Agradecemos los comentarios de Martínez Velilla sobre la guía GesEPOC y estamos de acuerdo con sus apreciaciones sobre la dificultad en el diagnóstico y tratamiento de la EPOC en los ancianos1. Como señala en su carta, es conocido que la prevalencia de EPOC en nuestro país aumenta con la edad y el historial de tabaquismo, aunque a pesar de ello la edad media de los pacientes incluidos en los ensayos clínicos suele oscilar sobre los 65años, con escasa representación de los pacientes más ancianos. Por otra parte, el envejecimiento provoca una serie de cambios funcionales y anatómicos que en parte se asemejan a los producidos por la misma EPOC, lo que ha hecho que algunos autores hayan considerado la enfermedad como un envejecimiento pulmonar acelerado2. Otro aspecto a considerar es que el criterio diagnóstico de obstrucción bronquial basado en el cociente FEV1/FVC<0,7 comporta un sobrediagnóstico en los ancianos3. Por este motivo, la guía GesEPOC recomienda utilizar el límite inferior de la normalidad en pacientes mayores de 70años4.

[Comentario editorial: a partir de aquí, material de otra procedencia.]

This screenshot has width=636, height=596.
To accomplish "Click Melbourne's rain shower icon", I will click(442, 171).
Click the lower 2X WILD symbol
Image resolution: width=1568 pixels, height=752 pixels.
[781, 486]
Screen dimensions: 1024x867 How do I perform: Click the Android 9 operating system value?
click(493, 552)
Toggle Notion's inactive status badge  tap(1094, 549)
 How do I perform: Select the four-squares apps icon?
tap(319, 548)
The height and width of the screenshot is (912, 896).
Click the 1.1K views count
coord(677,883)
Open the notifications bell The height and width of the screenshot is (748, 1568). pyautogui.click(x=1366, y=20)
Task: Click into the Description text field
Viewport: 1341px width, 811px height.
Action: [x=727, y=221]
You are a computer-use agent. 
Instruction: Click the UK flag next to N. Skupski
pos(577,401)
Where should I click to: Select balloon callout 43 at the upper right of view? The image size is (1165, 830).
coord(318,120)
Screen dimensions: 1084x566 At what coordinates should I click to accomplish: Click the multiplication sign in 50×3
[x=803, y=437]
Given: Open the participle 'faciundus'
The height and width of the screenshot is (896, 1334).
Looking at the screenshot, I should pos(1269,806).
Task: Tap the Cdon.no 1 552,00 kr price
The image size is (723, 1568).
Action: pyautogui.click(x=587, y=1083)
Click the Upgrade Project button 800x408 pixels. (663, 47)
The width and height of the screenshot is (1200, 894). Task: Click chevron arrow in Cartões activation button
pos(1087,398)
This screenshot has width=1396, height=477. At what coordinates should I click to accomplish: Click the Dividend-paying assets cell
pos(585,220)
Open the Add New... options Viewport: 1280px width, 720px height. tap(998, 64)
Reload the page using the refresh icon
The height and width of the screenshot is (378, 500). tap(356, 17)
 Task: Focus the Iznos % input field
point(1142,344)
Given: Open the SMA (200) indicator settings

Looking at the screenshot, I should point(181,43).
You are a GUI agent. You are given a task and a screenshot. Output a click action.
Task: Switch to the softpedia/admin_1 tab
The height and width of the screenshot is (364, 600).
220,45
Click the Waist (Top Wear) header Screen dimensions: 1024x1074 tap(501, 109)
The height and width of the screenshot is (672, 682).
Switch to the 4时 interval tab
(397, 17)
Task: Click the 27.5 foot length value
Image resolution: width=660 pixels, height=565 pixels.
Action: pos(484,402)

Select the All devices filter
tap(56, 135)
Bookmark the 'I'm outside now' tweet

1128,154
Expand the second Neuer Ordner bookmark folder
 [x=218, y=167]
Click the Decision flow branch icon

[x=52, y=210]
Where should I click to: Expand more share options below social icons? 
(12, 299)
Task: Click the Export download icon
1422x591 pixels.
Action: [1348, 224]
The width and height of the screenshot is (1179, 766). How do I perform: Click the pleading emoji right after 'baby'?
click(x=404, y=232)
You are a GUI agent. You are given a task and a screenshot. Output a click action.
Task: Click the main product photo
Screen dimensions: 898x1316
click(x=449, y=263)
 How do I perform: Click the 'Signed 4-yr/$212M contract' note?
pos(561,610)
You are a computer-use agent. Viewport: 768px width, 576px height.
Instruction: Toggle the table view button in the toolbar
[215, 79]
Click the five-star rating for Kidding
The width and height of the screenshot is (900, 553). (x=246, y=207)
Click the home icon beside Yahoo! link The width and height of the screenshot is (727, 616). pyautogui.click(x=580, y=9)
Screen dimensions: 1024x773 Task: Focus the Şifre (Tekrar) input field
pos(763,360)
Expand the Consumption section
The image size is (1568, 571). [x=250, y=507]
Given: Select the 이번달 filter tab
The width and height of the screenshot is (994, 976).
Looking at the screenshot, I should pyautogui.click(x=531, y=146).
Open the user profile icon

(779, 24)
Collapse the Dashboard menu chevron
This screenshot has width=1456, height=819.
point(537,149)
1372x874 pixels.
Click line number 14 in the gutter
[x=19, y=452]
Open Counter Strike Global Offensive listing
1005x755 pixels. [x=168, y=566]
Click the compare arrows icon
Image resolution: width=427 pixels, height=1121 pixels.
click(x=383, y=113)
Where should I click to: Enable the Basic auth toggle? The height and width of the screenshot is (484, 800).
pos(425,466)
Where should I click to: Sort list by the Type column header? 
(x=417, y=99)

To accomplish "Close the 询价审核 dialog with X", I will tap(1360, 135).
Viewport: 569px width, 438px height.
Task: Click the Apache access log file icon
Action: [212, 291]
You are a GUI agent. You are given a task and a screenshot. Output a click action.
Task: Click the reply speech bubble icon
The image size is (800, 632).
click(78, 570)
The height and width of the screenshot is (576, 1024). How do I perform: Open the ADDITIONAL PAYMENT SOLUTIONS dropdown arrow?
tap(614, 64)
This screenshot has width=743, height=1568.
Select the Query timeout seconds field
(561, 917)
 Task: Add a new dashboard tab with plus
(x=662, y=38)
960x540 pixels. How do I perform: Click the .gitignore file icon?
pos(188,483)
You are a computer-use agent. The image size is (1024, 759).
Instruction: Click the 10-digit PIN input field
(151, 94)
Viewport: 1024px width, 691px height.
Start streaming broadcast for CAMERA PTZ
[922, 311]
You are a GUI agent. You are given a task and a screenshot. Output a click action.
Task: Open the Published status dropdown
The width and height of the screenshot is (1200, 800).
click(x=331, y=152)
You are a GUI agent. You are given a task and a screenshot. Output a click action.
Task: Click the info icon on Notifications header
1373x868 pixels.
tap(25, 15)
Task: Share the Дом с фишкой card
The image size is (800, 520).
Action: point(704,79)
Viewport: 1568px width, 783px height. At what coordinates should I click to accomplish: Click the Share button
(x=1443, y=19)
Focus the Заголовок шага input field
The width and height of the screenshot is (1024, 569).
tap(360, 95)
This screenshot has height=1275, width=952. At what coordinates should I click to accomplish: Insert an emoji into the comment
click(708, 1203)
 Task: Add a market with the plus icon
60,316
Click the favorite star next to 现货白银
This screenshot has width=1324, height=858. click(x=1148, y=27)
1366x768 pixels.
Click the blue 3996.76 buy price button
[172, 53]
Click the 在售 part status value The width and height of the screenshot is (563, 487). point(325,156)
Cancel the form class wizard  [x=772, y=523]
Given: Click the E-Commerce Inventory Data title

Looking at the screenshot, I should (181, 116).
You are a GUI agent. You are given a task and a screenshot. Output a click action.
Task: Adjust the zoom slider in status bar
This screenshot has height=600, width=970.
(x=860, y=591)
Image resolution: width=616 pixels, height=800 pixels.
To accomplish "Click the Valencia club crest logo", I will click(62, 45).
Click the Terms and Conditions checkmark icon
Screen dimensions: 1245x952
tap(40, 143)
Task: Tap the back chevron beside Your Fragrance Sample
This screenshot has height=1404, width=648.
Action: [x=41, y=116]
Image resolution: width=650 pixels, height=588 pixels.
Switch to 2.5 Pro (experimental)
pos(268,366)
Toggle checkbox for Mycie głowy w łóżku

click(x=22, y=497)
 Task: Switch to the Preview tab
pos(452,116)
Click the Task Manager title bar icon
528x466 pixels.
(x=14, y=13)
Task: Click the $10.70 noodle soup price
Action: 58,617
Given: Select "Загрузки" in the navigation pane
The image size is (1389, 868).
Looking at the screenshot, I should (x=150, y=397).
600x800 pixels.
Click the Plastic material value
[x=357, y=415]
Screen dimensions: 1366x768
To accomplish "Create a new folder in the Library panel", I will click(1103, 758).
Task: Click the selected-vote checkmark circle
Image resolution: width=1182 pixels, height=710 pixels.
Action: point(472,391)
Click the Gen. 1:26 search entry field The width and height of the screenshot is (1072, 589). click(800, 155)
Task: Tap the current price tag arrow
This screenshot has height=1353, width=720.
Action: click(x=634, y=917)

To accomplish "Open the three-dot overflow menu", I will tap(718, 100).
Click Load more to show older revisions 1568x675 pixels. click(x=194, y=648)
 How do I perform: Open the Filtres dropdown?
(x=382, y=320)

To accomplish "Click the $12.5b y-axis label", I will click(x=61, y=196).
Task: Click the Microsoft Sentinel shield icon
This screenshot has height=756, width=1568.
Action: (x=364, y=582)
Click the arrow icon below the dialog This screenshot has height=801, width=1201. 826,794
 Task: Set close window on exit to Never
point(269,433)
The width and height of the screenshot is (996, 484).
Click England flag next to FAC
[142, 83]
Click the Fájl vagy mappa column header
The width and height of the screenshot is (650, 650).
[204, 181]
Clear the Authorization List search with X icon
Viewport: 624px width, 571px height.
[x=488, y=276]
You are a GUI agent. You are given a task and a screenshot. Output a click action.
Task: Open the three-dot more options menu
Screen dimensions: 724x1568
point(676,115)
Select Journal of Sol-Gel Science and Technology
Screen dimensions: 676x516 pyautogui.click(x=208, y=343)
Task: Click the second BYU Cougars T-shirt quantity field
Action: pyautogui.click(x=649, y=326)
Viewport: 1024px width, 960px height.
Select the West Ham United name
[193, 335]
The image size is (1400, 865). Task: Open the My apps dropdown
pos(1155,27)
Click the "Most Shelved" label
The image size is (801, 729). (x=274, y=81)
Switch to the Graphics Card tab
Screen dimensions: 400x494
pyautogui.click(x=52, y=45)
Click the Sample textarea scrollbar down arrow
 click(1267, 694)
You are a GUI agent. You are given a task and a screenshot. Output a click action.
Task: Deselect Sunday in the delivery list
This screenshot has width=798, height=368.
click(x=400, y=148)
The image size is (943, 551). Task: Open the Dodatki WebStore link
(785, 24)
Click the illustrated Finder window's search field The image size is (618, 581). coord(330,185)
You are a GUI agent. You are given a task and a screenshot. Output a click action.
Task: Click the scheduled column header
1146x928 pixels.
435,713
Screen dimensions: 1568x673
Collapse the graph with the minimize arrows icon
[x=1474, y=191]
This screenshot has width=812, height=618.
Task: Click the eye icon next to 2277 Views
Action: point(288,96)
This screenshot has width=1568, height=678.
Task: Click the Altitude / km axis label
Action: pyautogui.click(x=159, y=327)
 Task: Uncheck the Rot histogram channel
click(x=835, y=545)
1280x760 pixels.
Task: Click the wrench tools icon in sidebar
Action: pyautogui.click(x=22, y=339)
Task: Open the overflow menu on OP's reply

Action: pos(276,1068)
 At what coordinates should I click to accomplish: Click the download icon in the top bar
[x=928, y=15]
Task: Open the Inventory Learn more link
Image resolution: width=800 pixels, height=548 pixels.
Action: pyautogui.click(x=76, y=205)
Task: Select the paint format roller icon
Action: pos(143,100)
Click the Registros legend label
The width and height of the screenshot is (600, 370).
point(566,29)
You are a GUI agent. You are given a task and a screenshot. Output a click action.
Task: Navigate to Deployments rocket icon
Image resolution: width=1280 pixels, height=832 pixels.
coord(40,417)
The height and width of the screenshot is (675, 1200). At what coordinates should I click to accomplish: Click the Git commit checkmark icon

También coincidimos con el autor en la mayor dificultad de realizar algunas de las exploraciones en esta población. Aunque la edad por sí sola no impide la realización de una espirometría de calidad, sí aumenta el tiempo requerido para su realización. En pacientes con deterioro cognitivo, podemos utilizar el Mini Mental State Test para predecir qué pacientes podrán realizar correctamente la espirometría5. En cualquier caso, la realización de una espirometría es a día de hoy esencial para el diagnóstico de la EPOC, aunque su realización en los ancianos puede simplificarse con la utilización del cociente FEV1/FEV66. Respecto al test de la marcha, GesEPOC contempla su sustitución por el número de agudizaciones graves previas (índice BODex)4 cuando esta prueba no se pueda realizar.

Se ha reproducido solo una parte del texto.